▶

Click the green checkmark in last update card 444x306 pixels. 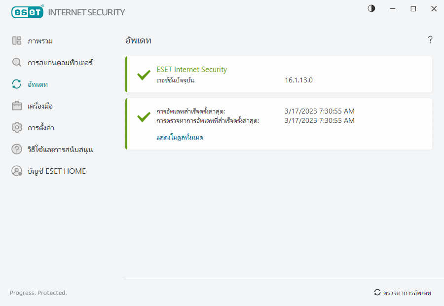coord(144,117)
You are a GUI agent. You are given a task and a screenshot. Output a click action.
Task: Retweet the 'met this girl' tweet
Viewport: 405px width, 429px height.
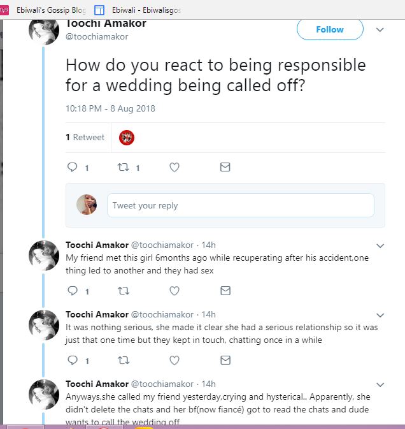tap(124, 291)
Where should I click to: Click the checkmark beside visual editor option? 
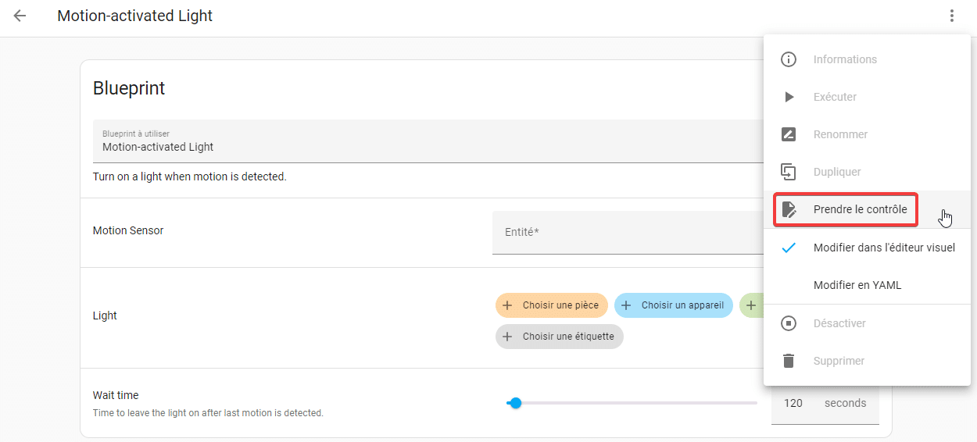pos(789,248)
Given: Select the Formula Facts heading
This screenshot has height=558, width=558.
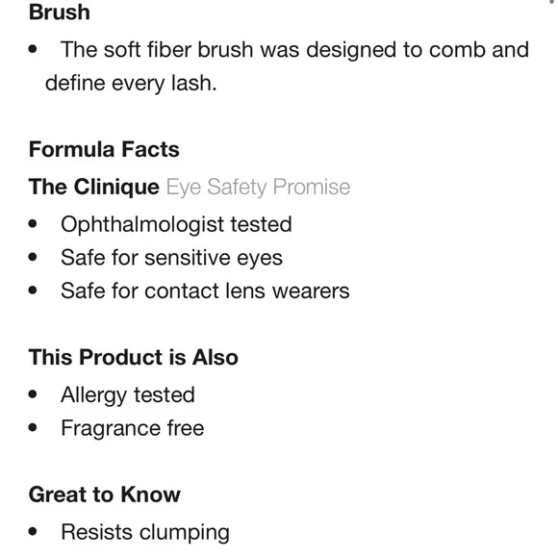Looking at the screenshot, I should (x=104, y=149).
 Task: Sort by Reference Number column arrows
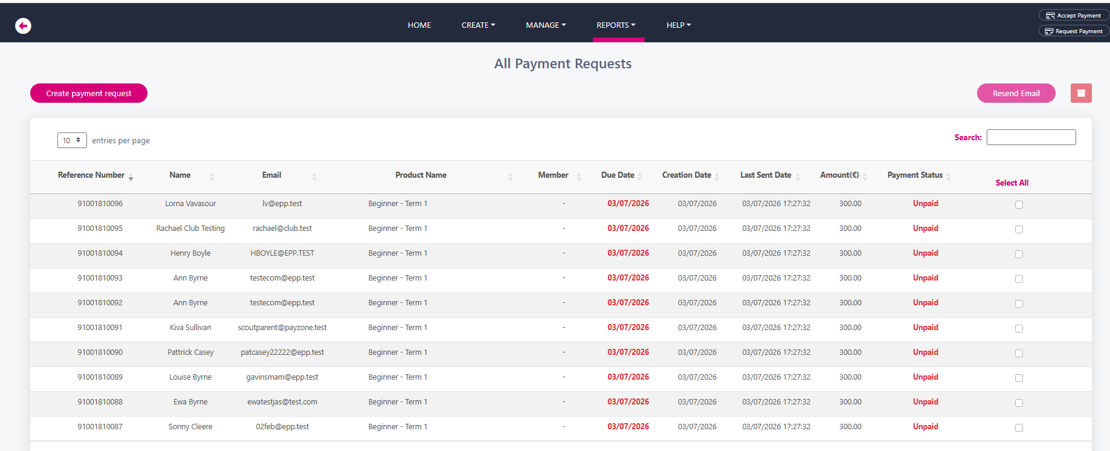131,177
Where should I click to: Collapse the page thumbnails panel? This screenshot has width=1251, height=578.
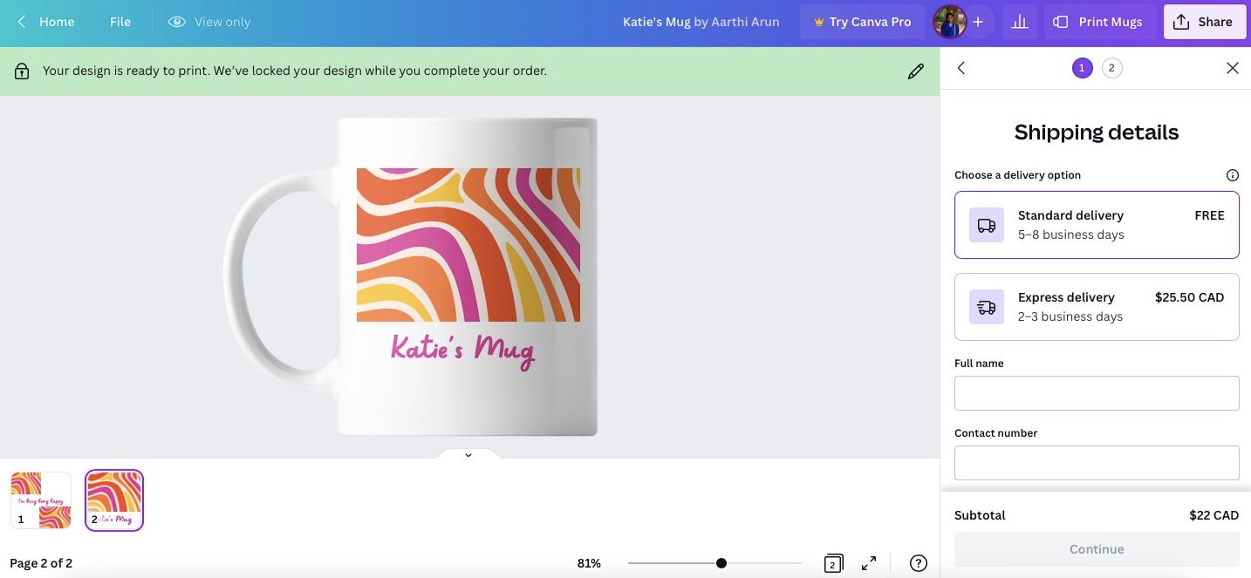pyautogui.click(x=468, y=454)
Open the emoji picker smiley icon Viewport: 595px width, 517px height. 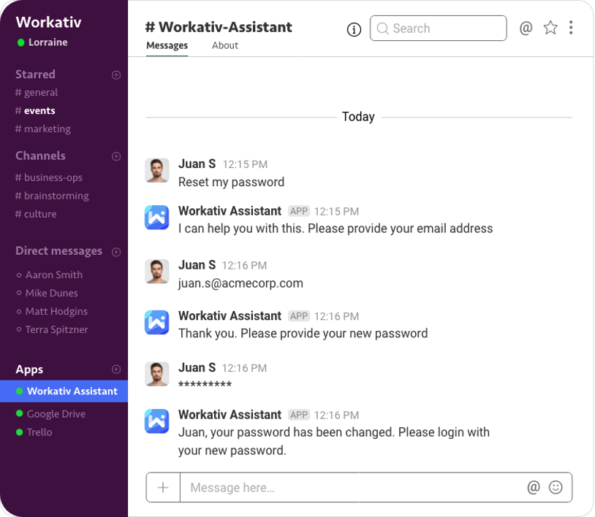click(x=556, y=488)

◀

Required work ::
Looking at the listing above, which lines run from the one containing "Task: Retweet the 'met this girl' tweet" through the one containing "Given: Select the Formula Facts heading"? Print exactly those, ends included, pictures excluded.

Output for this exercise ::
Task: Retweet the 'met this girl' tweet
Viewport: 405px width, 429px height.
tap(124, 291)
Where should I click to: Click the checkmark beside visual editor option? 
pos(789,248)
Given: Select the Formula Facts heading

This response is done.